# Dataset records
· · · ·

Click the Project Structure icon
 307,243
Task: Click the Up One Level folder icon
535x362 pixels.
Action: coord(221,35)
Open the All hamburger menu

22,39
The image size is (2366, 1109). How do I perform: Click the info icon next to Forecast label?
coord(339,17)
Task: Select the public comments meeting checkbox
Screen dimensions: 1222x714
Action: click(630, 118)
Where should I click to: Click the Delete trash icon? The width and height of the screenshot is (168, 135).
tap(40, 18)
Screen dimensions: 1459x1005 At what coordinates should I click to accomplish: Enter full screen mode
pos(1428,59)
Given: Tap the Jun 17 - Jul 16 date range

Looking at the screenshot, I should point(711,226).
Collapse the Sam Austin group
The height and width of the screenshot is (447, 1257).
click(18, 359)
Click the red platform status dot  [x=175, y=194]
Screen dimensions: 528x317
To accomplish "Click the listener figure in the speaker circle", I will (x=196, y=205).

· · · ·

Retype the records exactly, starting at the first line and ending at the line that contains "coord(339,17)".

Click the Project Structure icon
 307,243
Task: Click the Up One Level folder icon
535x362 pixels.
Action: coord(221,35)
Open the All hamburger menu

22,39
The image size is (2366, 1109). How do I perform: Click the info icon next to Forecast label?
coord(339,17)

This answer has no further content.